Copilot: Portrait of a relationship destroyed by fanaticism

Story of young love becomes tale of the humanity underlying extremism

Copilot: Technically impressive and anchored by two terrific turns

Film Title: Copilot

Director: Anne Zohra Berrached

Starring: Canan Kir, Roger Azar, Darina Al Joundi, Hans Jürgen Alf

Genre: Drama

Running Time: 121 min

Fri, Sep 10, 2021, 05:00


Anne Zohra Berrached’s follow-up to her Berlinale-shortlisted 24 Weeks initially plays like a tale of young love before shifting gear to become a fictionalised, carefully researched and partly improvised chronicle of the relationship between one of the 9/11 terrorists and his wife. Specifically, Copilot dramatises aspects from the life of the United 93 hijacker, Lebanon-born Ziad Jarrah, renamed here as Saeed (Roger Azar). 

Gifted Turkish medical science student Aysel Sengun, now called Asli (Canan Kir), immediately falls for the funny, bright, equally promising Saeed when they meet in Germany, where he is studying dentistry, a profession he suggests is redundant, because Germans don’t smile.

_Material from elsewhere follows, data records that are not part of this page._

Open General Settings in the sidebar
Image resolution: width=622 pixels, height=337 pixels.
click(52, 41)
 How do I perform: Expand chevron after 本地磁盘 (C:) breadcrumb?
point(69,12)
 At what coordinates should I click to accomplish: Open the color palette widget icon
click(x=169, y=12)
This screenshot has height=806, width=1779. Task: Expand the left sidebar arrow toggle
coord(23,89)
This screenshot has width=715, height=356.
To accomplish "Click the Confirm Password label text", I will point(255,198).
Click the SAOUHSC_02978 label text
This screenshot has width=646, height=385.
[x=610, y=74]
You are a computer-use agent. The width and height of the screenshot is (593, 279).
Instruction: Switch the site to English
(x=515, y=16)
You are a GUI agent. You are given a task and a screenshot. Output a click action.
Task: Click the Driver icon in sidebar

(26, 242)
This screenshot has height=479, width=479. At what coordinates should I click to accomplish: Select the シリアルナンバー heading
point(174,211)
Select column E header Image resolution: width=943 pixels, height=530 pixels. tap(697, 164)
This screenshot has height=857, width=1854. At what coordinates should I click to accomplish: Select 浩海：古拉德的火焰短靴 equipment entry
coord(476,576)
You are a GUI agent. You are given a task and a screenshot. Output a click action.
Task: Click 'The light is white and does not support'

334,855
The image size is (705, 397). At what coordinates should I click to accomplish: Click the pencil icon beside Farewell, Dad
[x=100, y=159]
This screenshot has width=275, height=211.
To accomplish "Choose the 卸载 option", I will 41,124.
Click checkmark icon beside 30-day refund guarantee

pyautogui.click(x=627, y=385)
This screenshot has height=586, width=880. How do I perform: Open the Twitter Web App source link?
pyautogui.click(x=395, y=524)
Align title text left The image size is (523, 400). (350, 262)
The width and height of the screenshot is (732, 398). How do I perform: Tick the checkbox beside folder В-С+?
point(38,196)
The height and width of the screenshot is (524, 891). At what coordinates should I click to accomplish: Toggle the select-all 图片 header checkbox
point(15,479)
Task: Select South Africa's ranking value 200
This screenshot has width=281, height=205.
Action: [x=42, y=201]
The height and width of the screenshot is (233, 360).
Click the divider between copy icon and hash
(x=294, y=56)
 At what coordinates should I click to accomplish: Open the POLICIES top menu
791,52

They’re globalised young people who speak a mixture of German, English and Arabic, and they’re generally secularised, up for passionate extramarital sex, and capable of drinking shots. The one stumbling block is Asil’s fear of telling her Turkish mother that she is living with an Arab. 

They finally marry, nevertheless, just as Saeed’s behaviour and beliefs appear to harden. Suddenly, he’s lecturing mutual friends, and sometimes Asil, about smoking and other activities he no longer approves of. “You sound like a fanatic,” she tells him. Still, their wedding vows include a clause to keep his secrets. Insofar as he divulges them. 

There is no insight into Saeed’s radicalisation beyond Asil’s experiences of untranslated overheard conversation and later, unexplained disappearances.

“Why are you off to Yemen?” she asks angrily. “Trust me,” is his only response.
Technically impressive and anchored by two terrific turns, Copilot walks a fine line as it attempts to delve into the humanity under extremism.